Call me skeptical, but I don't see any current robot technology that can do all those things -- let alone do it in several hundred degree heat.
The problem with quotes on the internet, is that nobody bothers to check their veracity. -- Abraham Lincoln
In all the images the people are walking behind the robot. You are not going into any low visibility, high heat environment standing up. You are down on your hands and knees or even lower on your belly.
I hope they call it Rudolf.
I am a former fire fighter and a electronics engineer.
1) I can see this being useful along side 2 completely isolated IR systems (one for each eye) that have a hard battery disconnect in case the LCD/w/e "Aliens" style thermal imaging goggles go into a "dim screen" failure mode (I.E. software crash), which could obscure your vision. If a regular TIC fails in a survival situation you always have the option to throw it away, it is not glued to your face (imagine if you had a little LCD screen in front of your face that bugged out and went black, your vision could be seriously obscured. It would need to be ensured that under no power the LCD screen went dark, and that there was no circuit board failure mode, such as a capacitor drain resistor failing open circuit, could cause the LCD screen to remain dim even when you disconnect the battery.
This of course assumes a google glass type setup that can get reasonably bright.
2) The limitations of a TIC must be understood. I was shown a training film about this, which told us to frequently take the camera away from our faces when operating in a fire, as the camera will not show a naked flame well, the training video showed us how a handheld modern TIC camera could show a hallway that is engulfed in flames to not be. You still need to be looking for signs of flash over and such, which may not show up well on a TIC. A multispectral camera system would need to be tested in real fire conditions, and extreme hazard conditions such as flash over.
3) I would not mind having a robot friend, the more easy to use survival tool you have the better, especially if the robot can help you pull a 300lb individual out after you attach webbing to him.
4) What if a beam falls out from the ceiling, hits your head, cracks your mask, you start seeing tweety birds flying around. You pump up your air supply for positive pressure through the crack, which prevents smoke from getting in and suffocating you, but it rapidly depletes your air supply.

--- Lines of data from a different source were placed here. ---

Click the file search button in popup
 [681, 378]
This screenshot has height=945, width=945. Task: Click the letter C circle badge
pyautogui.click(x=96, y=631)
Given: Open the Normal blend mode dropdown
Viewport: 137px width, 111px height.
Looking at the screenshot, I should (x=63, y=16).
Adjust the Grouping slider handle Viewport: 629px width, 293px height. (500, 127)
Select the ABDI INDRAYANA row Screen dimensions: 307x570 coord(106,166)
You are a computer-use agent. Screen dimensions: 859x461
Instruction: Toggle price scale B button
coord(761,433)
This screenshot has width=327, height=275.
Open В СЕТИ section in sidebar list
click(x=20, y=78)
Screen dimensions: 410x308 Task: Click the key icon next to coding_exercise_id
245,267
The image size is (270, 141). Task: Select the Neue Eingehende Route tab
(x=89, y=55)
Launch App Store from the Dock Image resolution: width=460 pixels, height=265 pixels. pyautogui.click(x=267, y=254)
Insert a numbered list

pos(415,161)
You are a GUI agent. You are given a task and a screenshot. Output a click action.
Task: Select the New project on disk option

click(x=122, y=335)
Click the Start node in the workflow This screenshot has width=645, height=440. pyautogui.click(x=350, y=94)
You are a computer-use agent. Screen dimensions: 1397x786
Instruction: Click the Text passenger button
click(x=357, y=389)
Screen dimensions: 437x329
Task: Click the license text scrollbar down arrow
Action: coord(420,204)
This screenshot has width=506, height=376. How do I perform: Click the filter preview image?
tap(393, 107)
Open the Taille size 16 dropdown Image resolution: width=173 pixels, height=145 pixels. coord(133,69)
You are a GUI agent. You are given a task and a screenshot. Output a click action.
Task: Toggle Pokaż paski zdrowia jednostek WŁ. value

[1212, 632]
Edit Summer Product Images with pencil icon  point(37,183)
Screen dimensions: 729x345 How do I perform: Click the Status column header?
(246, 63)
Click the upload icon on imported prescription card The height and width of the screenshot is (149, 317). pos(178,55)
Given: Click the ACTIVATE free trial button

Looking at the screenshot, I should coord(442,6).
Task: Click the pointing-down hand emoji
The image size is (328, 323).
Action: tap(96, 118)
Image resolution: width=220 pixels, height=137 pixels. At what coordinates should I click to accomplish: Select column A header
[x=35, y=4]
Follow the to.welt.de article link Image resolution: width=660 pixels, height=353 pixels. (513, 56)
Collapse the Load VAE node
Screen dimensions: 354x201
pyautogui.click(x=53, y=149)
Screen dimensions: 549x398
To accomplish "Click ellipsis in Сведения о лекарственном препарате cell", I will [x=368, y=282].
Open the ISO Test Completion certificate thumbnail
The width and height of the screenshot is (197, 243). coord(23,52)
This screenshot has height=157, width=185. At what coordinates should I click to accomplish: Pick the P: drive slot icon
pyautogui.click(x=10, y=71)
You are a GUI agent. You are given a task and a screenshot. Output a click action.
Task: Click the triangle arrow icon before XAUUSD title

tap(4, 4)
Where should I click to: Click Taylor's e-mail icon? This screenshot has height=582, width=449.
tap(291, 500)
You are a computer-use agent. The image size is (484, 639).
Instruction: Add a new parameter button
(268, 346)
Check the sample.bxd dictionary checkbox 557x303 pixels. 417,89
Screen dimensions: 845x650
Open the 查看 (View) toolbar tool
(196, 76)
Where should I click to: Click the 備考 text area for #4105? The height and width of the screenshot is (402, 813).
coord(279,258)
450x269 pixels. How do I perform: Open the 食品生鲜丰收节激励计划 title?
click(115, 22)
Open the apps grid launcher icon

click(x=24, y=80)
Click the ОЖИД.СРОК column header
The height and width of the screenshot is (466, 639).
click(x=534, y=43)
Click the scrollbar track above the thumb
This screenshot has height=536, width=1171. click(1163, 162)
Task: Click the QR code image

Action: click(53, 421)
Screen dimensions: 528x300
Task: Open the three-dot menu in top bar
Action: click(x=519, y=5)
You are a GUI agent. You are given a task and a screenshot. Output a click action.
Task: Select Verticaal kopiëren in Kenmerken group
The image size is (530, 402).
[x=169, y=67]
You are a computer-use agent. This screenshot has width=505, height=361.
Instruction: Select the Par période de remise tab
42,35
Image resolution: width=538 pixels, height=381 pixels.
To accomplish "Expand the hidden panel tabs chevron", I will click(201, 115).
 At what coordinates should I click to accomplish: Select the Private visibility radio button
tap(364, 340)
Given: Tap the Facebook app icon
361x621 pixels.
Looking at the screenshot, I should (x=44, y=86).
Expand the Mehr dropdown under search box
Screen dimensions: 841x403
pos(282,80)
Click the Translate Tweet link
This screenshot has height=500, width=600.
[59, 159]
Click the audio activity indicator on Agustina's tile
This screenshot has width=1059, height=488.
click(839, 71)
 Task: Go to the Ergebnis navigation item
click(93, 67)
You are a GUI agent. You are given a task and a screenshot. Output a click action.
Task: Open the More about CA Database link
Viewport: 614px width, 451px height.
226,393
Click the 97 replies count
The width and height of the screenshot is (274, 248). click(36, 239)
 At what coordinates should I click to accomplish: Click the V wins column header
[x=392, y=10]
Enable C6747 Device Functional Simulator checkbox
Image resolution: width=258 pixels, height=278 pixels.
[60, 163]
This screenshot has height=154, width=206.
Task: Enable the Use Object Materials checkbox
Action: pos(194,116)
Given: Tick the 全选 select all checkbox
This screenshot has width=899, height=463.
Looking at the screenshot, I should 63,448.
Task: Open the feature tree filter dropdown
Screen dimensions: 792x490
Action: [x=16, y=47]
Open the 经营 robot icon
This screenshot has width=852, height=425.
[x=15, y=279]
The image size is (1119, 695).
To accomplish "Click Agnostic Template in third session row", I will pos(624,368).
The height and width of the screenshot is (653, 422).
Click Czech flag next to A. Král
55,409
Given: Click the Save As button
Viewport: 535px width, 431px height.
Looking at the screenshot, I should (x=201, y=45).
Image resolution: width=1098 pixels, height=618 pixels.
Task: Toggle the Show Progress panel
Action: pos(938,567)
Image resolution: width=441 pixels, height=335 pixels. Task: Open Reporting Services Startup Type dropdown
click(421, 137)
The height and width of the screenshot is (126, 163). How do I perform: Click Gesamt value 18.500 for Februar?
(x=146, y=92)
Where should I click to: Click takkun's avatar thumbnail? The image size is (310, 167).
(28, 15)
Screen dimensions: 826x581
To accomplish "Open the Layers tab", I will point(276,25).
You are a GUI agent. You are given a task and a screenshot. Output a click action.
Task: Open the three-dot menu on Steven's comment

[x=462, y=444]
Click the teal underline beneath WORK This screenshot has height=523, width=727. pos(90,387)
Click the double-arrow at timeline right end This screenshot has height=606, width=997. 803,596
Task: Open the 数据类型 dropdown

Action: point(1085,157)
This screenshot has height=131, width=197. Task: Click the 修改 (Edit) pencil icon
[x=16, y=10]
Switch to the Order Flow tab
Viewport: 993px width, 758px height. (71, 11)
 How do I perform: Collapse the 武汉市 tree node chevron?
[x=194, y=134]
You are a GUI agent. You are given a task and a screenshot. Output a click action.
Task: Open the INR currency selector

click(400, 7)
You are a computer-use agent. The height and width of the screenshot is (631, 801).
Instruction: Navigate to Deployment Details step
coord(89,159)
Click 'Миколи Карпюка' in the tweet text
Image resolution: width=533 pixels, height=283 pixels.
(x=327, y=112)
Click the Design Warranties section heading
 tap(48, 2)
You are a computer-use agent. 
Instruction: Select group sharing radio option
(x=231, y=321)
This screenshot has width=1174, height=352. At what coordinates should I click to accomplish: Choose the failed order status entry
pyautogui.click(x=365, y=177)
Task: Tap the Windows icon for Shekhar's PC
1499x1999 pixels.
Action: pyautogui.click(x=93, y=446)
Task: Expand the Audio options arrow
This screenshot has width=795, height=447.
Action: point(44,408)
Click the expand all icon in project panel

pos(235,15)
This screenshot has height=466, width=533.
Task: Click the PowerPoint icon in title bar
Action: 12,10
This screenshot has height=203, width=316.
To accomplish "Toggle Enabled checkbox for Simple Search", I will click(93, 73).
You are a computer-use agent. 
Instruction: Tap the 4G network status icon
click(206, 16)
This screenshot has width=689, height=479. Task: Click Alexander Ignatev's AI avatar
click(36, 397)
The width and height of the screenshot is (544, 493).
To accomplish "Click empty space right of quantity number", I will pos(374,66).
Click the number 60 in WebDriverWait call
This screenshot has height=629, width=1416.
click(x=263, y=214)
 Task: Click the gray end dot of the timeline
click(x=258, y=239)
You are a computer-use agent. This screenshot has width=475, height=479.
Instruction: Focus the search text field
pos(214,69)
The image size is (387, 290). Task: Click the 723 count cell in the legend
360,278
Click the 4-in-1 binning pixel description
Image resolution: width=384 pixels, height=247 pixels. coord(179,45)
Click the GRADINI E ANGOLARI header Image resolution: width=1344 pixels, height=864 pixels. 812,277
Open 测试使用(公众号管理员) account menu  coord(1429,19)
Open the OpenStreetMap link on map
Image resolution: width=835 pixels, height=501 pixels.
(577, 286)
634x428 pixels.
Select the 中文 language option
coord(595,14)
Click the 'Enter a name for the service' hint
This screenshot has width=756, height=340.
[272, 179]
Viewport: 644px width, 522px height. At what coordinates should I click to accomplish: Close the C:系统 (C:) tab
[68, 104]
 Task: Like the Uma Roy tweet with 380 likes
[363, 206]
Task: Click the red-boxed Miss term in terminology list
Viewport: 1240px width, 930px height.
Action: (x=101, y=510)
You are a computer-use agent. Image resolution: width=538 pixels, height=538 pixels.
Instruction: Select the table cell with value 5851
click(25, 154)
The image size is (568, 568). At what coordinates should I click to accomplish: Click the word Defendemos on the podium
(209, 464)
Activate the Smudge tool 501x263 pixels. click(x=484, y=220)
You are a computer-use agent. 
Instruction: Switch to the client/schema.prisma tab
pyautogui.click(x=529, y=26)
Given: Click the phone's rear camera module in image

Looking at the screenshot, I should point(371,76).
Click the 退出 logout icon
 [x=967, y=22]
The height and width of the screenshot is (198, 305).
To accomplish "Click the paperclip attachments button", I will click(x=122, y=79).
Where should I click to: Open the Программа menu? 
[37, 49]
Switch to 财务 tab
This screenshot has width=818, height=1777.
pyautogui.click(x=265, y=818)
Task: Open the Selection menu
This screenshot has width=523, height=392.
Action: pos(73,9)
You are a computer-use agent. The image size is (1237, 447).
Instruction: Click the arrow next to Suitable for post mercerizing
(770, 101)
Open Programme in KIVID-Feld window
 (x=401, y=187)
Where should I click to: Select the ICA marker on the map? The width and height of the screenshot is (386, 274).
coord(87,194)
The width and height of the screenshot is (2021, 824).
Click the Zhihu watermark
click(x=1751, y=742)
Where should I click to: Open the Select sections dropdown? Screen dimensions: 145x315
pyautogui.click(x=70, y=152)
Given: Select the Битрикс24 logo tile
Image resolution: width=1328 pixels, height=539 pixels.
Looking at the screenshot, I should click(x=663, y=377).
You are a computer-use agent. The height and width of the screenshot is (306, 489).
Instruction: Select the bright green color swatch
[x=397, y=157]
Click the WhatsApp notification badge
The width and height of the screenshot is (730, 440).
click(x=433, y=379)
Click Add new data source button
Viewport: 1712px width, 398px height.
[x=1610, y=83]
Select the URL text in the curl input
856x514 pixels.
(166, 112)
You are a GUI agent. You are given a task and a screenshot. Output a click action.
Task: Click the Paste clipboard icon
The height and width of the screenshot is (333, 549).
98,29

You won't have much time left if there is a gaping hole in your mask, which will require you to really turn up your mask pressure and rapidly drain air to keep out smoke. You might pull your hood up over your mask in this case, sacrificing your vision for increased air supply.
At this point the mental map you were making could be knocked out of your head and you might lose your right hand/left hand rule orientation (firefighters are trained to keep to the right or left side of the wall at all times, so when their low air alarm goes off they can just reverse direction and get out of a labyrinth if necessary)*.. You might even loose consciousness for a bit, or be knocked unconscious (hopefully very temporarily).
* During any kind of training you will not pass if you do not follow which ever convention your officer chooses. If you go in right hand rule, and then you mayday on the radio, or your alarm goes off, the rescue team (hopefully there is one! volunteer departments do not get such luxuries always), will go in and search for you in the direction that you went in, and they should always maintain that protocol.
Perhaps for firefighters less trusting of their robo pals could have a dead man switch, which would prevent the robot from pulling anything heavy (like you) unless you allow it. The switch could have a radio over ride, so the commanding officer could perhaps allow the robot to attempt to pull you out, if you are presumed unconscious, there is a structure collapse immanent and the fast team is told to GTFO, so your dead and the robot is your last chance. If the robot does not have the strength to pull, perhaps it can lead a rope to the outside, for people to pull/follow to your location in order to extract you.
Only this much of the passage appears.